Records =
------
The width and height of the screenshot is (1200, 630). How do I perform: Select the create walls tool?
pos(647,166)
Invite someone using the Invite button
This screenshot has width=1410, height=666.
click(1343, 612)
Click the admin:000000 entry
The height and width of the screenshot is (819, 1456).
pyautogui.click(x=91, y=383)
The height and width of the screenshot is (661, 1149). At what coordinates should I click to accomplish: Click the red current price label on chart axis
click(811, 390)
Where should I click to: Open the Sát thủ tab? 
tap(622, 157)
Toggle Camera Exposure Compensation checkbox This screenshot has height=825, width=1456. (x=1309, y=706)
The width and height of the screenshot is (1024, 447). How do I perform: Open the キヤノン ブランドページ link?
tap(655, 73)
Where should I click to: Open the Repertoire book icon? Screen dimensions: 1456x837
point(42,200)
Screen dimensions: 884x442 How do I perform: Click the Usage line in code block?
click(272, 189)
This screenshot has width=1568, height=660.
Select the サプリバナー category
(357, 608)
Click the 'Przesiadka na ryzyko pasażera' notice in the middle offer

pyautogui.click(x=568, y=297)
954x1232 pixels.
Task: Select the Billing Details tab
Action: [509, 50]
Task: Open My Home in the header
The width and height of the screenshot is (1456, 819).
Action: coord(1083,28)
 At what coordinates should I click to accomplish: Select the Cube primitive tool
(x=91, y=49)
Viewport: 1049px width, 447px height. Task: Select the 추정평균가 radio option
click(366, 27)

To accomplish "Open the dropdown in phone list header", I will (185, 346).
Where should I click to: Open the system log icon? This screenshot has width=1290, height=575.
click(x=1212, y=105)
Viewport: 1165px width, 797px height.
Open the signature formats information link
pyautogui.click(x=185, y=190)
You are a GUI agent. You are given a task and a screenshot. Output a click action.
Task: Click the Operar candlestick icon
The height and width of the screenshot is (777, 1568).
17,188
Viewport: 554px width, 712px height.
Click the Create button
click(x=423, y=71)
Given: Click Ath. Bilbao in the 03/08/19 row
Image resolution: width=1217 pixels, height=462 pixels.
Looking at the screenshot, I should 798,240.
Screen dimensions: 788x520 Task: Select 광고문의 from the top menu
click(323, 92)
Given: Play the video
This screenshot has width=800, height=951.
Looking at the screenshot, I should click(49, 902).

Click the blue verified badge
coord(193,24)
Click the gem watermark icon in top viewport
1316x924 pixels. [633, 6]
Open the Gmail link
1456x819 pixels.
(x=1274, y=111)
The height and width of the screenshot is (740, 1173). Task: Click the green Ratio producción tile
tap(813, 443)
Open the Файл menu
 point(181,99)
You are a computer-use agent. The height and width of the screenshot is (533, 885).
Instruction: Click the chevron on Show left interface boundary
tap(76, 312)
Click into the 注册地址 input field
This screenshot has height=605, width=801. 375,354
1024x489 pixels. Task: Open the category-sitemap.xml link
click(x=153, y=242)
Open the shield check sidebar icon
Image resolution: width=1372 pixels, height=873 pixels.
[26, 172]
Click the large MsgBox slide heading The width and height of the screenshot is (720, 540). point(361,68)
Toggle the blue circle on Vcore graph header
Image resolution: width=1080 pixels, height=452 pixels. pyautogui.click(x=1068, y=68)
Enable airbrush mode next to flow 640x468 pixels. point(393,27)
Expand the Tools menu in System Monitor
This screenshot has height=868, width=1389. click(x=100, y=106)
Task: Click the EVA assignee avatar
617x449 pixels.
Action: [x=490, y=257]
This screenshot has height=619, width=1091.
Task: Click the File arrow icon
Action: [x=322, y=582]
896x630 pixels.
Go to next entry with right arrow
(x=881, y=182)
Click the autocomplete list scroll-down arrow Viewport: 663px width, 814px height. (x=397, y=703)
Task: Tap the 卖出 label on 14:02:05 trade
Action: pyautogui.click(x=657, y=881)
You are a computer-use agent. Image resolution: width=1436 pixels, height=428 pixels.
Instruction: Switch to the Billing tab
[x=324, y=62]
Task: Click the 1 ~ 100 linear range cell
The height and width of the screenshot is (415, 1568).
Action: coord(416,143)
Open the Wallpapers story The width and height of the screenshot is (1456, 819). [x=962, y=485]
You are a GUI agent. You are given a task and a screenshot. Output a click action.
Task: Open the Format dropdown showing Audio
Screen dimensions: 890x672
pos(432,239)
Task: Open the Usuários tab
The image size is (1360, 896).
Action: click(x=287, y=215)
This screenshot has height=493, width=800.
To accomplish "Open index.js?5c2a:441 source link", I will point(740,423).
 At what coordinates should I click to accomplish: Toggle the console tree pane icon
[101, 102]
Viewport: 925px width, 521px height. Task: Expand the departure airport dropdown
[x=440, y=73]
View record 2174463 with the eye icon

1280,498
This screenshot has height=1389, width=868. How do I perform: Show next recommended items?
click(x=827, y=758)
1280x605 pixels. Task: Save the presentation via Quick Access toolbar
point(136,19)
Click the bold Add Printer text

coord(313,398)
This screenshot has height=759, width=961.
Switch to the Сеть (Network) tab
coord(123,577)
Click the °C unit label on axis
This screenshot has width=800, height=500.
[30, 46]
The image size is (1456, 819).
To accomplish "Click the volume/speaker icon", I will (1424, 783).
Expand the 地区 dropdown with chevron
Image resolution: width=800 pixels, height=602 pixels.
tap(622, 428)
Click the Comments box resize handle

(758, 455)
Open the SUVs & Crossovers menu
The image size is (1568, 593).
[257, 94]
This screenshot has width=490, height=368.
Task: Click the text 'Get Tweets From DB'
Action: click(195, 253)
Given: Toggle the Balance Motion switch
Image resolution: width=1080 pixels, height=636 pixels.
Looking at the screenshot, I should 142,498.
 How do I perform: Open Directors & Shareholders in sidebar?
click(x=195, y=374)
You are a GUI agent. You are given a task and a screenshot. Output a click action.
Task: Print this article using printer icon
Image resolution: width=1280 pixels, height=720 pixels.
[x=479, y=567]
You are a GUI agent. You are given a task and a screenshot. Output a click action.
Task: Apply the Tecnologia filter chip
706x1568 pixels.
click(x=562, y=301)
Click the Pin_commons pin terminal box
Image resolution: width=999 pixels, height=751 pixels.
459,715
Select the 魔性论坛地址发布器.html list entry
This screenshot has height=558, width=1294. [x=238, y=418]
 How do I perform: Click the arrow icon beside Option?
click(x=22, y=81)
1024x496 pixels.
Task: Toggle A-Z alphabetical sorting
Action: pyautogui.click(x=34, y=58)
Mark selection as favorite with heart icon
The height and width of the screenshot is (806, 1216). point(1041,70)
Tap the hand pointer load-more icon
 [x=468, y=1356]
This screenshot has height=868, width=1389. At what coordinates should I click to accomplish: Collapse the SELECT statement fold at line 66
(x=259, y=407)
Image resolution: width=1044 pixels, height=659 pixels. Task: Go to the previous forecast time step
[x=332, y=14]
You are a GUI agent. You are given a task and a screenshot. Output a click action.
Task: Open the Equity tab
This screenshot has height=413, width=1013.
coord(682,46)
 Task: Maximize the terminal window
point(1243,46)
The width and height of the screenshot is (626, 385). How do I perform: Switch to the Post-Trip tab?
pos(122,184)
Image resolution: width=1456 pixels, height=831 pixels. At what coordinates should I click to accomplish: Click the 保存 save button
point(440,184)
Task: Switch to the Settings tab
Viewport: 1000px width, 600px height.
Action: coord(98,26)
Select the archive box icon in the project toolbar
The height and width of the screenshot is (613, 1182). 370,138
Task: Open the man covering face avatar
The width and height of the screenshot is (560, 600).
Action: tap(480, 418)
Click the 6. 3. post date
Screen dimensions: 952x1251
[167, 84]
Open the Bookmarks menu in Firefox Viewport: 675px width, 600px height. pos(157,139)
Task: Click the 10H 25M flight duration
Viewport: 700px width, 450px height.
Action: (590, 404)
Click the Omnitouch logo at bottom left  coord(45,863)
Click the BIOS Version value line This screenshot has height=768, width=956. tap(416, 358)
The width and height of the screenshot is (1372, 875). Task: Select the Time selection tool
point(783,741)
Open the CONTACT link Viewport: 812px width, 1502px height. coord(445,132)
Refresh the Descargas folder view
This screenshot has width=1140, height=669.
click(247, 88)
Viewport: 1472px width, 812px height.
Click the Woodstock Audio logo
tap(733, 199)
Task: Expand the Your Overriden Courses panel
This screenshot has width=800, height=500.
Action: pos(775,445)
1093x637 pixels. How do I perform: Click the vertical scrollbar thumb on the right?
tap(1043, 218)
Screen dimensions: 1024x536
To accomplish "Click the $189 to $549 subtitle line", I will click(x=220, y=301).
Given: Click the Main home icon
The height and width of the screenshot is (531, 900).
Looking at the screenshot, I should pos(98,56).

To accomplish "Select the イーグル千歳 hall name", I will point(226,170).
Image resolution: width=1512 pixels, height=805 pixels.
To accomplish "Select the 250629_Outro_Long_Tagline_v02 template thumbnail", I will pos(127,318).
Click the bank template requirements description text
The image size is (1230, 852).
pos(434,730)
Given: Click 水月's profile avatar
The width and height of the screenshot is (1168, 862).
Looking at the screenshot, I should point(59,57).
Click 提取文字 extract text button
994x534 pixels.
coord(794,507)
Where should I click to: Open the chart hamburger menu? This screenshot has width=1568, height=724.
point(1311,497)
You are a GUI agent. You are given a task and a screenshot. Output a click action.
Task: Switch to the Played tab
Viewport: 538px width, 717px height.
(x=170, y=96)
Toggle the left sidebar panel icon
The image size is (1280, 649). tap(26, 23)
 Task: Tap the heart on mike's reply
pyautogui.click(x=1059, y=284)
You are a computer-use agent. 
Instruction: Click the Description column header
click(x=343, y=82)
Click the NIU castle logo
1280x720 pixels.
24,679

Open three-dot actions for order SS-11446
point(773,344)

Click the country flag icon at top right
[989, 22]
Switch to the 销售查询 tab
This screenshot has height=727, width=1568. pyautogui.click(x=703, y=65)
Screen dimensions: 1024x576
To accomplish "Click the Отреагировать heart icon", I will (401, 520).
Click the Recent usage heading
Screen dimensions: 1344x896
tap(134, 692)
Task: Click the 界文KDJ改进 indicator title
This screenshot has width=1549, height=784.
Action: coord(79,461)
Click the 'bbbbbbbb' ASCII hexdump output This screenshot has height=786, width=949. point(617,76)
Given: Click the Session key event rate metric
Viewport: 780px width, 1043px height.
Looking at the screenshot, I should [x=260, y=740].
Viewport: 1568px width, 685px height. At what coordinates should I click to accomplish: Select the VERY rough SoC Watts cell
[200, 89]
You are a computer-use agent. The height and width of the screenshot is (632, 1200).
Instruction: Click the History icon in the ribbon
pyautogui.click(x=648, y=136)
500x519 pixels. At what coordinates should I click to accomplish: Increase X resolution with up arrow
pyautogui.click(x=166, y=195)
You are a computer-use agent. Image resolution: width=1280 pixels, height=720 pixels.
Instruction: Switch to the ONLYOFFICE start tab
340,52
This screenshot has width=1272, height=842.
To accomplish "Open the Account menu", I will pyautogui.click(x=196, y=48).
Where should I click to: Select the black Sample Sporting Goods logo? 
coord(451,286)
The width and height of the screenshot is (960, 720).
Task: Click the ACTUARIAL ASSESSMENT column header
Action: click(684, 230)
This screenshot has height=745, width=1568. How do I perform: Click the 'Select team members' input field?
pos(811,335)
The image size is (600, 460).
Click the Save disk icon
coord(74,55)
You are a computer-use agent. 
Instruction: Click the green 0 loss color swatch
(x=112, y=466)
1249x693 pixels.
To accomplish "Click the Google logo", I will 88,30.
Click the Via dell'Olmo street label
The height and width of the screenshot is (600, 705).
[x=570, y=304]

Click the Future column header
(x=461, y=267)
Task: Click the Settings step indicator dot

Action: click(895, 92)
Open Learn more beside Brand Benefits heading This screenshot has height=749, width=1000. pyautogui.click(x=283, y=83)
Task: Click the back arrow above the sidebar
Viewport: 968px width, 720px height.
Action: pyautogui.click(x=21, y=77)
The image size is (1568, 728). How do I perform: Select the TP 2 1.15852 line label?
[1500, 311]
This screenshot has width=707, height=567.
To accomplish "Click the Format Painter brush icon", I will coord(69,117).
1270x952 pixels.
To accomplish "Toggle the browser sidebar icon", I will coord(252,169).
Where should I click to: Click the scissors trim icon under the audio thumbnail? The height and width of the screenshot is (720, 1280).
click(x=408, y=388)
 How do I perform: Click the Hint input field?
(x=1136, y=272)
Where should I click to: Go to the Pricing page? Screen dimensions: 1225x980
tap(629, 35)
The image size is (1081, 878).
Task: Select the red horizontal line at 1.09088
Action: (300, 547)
------
What you have to do = Please set down the items above word for word, starting with the first line and going on through the line with "click(1343, 612)".

Full response =
The width and height of the screenshot is (1200, 630). How do I perform: Select the create walls tool?
pos(647,166)
Invite someone using the Invite button
This screenshot has width=1410, height=666.
click(1343, 612)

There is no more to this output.